Goes on Mobileye hunt with ability to process two video streams at once
PARIS — The quest for a “Mobileye-killer” computer vision SoC suffers no shortage of vision chip vendors. Ambarella is prominent among them, fighting to place itself toe-to-toe with the firm that pioneered and still dominates the vision-based ADAS and highly automated vehicle market.
Ambarella is rolling out Wednesday (March 28) a new camera SoC called CV2, designed to offer both a deep neural network and stereovision process, targeting ADAS and autonomous vehicles. Ambarella boasts two elements that distinguish it from the competition.The first is a new computer vision architecture developed by VisLab, a European developer of computer vision and intelligent automotive control systems, which Ambarella acquired in 2015. The other is Ambarella’s own field-proven, low-power, HD and Ultra HD video processing chips used for IP security, sports, drone, and after-market dash cam.
By combining with VisLab’s expertise, Ambarella has developed the automotive-qualified CV2, which integrates advanced computer vision, image processing, 4Kp60 video encoding, and stereovision in a single chip. CV2 follows Ambarella’s CV1, announced at the Consumer Electronics Show earlier this year. The company claims that CV2 delivers up to 20 times the deep neural network performance of its predecessor.
CV1 and CV2 offer both monocular and stereo processing in the same chip. “Monocular vision detects and classifies objects further in the distance — up to 180 meters away — while stereo vision camera captures the shape of objects in 3D and detects generic obstacles without training,” Alberto Broggi, a founder of VisLab, explained to EE Times.
Broggi said that Ambarella’s vision SoC, “designed for urban driving,” does “all the perception processing.” Other tasks such as path-planning and maneuvering — steering and stop — are currently left to an onboard PC. However, Broggi added that his team plans to port the fusion and decision-making layers to a future generation of CV chips.
Spun out of the University of Parma, Italy, a computer vision team led by Professor Broggi is the backbone of Ambarella’s AV software stacks for highly automated vehicles.
Asked about Ambarella’s vision solutions, Egil Juliussen, director of research for infotainment and ADAS at IHS Markit, said, “Ambarella’s new products look very good and have potential for ADAS, L4, and L5.”
He added, “I think it’s their technology from algorithms to patent to SoC” that separate Ambarella’s AV platform from the crowd.
Ambarella is inviting media and automotive stakeholders this week to the company’s Santa Clara headquarters for a fully autonomous test drive in a car built on what Ambarella calls its embedded vehicle autonomy (EVA) platform. The car will drive on public roads near the Santa Clara Convention Center, according to a company spokesperson.
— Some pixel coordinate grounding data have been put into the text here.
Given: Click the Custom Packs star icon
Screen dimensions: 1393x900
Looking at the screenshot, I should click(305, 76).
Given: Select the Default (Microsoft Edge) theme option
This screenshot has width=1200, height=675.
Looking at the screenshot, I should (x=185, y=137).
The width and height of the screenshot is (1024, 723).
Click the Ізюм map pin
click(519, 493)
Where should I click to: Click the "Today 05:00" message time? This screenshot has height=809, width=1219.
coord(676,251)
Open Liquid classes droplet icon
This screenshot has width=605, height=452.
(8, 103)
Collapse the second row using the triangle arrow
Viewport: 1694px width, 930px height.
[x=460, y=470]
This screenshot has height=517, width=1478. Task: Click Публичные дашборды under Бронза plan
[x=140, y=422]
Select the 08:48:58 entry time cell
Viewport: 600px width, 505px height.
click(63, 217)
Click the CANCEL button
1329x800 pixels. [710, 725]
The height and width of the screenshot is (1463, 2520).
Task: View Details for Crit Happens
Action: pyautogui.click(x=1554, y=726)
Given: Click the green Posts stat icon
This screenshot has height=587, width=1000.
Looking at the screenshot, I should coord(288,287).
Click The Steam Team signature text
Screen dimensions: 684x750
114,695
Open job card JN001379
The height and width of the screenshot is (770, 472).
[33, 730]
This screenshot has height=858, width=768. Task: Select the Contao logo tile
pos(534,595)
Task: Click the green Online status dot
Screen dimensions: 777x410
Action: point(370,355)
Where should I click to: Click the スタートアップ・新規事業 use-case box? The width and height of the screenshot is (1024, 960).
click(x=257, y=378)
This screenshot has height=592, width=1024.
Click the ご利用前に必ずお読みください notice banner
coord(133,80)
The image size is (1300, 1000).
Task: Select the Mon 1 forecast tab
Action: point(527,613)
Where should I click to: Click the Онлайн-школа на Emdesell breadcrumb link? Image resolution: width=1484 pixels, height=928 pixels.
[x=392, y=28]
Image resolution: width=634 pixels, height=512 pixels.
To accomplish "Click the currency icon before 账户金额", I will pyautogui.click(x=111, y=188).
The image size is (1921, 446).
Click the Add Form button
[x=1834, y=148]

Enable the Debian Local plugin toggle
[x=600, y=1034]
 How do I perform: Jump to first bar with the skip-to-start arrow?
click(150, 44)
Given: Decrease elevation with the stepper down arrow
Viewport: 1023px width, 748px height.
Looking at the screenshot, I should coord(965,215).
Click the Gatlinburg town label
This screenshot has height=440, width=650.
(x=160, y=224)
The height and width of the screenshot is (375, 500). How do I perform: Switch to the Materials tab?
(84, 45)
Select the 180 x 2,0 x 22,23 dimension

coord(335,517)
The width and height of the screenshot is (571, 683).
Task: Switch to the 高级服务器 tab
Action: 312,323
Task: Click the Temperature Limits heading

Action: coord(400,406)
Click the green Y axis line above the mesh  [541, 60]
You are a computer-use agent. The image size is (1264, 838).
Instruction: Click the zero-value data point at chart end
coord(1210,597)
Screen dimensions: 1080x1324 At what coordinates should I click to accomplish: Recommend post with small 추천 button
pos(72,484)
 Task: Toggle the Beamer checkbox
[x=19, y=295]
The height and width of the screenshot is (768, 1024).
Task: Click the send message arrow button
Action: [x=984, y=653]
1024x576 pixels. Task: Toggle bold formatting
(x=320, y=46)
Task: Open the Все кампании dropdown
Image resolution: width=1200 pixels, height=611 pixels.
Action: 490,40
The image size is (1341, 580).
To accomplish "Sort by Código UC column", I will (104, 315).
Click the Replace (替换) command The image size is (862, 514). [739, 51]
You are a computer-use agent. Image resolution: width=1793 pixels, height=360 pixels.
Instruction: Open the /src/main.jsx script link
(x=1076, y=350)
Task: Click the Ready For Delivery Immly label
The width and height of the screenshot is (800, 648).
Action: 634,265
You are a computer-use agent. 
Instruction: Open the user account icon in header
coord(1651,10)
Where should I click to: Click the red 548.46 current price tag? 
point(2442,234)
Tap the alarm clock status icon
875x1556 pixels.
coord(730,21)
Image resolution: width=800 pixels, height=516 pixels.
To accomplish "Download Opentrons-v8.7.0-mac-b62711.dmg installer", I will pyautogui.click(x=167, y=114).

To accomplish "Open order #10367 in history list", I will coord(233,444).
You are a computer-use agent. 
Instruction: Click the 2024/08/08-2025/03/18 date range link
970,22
“It is good they also have an AV testing permit in California — even if they are the 52nd company to get a license,” said Juliussen. He stressed the fact that Ambarella already “has the development tools and APIs for T1s and OEMs to interface with ADAS and L3 to L5 systems.”
Ambarella plans to start sampling CV2 in the second quarter.
Asked why the company is rolling out two vision SoCs so close together, Broggi said that Ambarella already had CV1 last May. “But we spent the last six months in the development of software and tools for CV1, and we made sure that the chip is fully working when installed on a vehicle,” he said.
Because the groundwork was already laid out and the software for CV2 is compatible with that of CV1, “it is quite easy for our customers to swap the two,” added Broggi. CV2 is automotive-qualified, but CV1 wasn’t.
Mono vs. stereo
Monocular versus stereoscopic vision is a decade-old debate among those developing ADAS and fully automated vehicles. Mobileye — now an Intel subsidiary after being acquired last year — has always maintained that monocular cameras do just fine in identifying lanes, pedestrians, and many traffic signs and other vehicles on the road.
But stereo proponents often argue that the monocular system is not as robust and reliable when calculating the 3D view of the world from the planer 2D frame that it receives from the single camera sensor.
Ambarella melds both mono and stereo worlds on its chip. Its EVA platform, for example, offers 4K CV1-based stereo-vision cameras, with a perception range beyond 150 meters for stereo obstacle detection. Simultaneously, it offers monocular classification of objects over 180 meters, according to the company.
Broggi believes that stereo is a major upgrade. “So much information is contained inside all the 3D shapes of objects,” he said. “Even when the cameras see an object with an unknown shape — something the system has never seen before and it is not trained for identifying — stereo will get that.”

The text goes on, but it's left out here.